◆ WHAT IS EXPECTED ◆
Update the stretch from the line containing "Tap the right arrowhead of the 49,9 dimension" through the end of the lines: give those lines again with "arrowhead" changed to "pointer" and nothing else altered.

◆ SUPPLIED DATA ◆
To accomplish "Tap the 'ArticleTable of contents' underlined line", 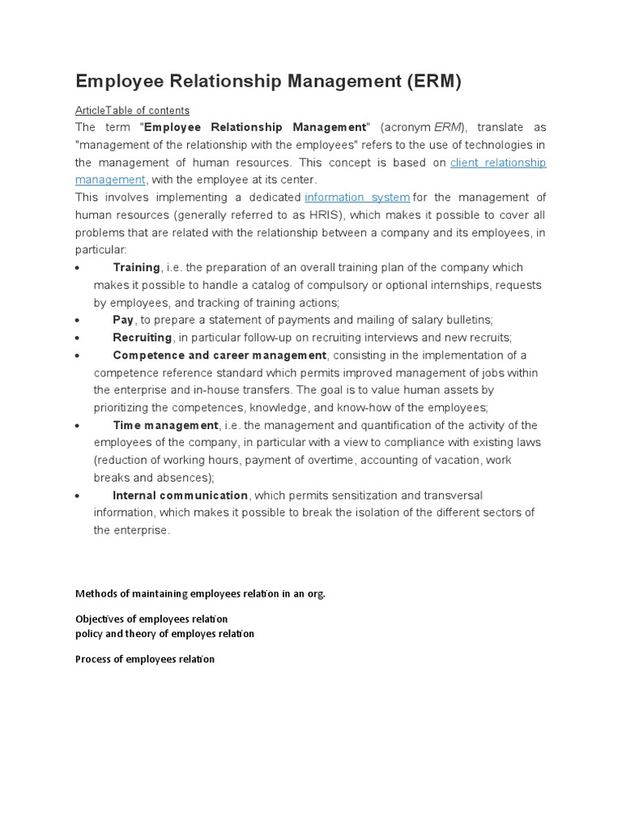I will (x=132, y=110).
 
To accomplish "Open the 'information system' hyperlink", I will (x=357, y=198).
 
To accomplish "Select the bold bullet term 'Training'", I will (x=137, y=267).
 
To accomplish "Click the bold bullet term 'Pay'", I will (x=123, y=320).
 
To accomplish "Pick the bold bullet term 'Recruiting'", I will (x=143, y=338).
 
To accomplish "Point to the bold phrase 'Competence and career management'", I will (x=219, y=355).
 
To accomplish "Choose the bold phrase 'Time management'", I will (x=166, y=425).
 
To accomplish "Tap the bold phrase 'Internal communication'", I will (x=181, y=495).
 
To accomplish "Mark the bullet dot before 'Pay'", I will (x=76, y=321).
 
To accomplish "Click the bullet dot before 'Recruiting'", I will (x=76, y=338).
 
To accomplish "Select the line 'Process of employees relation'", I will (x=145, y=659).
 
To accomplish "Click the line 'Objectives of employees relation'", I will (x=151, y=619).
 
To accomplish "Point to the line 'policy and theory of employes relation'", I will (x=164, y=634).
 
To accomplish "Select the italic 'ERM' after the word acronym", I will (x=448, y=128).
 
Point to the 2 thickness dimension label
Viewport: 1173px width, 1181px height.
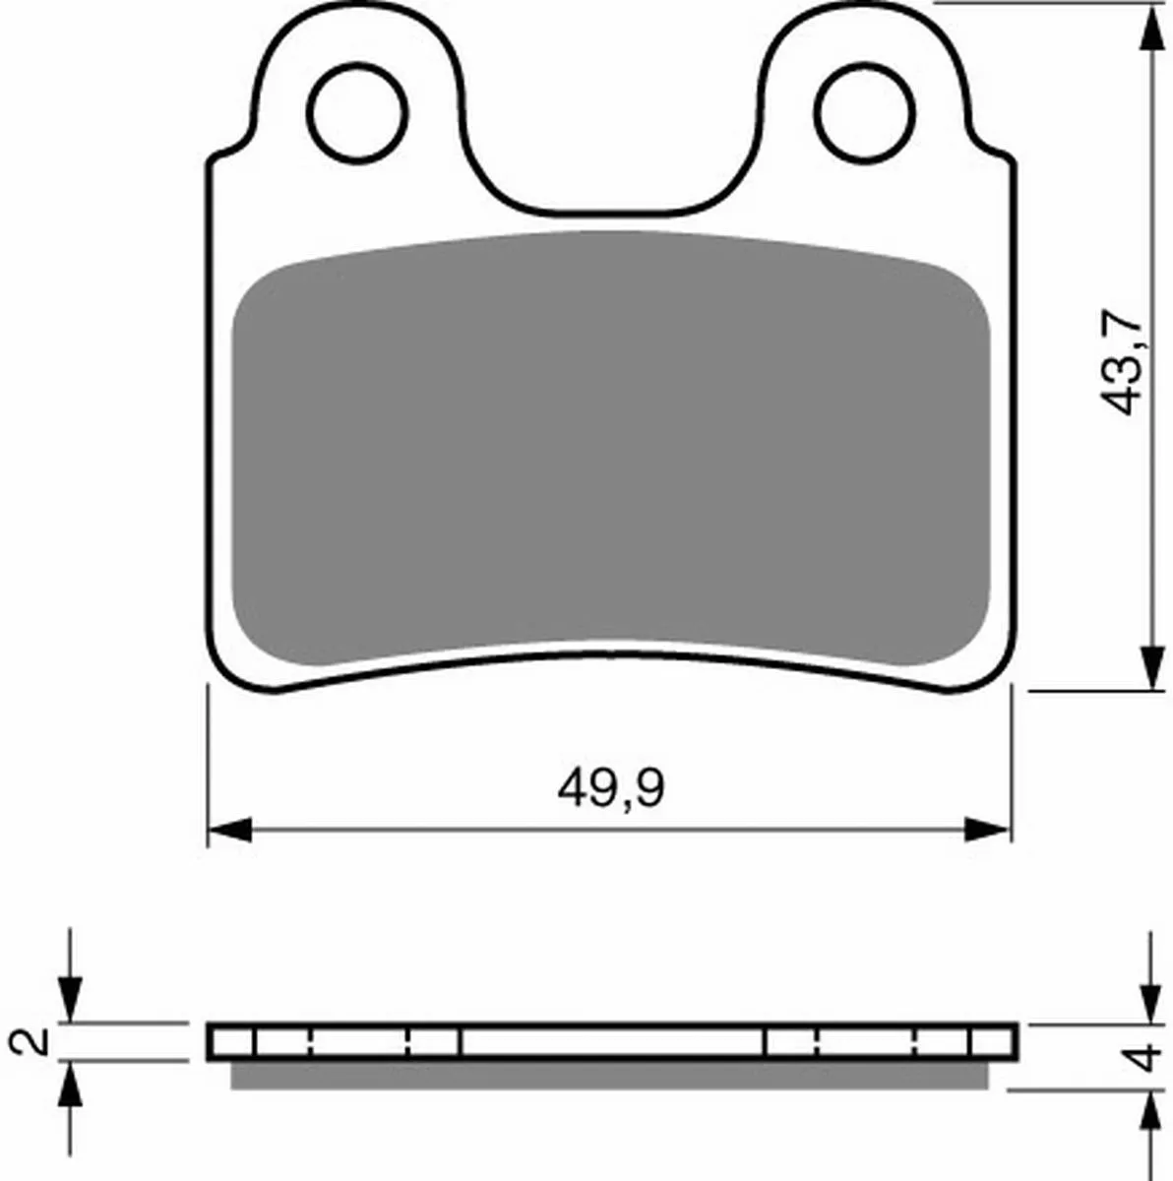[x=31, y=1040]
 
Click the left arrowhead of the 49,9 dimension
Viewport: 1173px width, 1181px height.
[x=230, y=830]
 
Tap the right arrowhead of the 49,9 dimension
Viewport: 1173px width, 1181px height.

◆ EXERCISE SOLUTION ◆
Tap the right pointer of the 49,9 dimension
Viewport: 1173px width, 1181px height.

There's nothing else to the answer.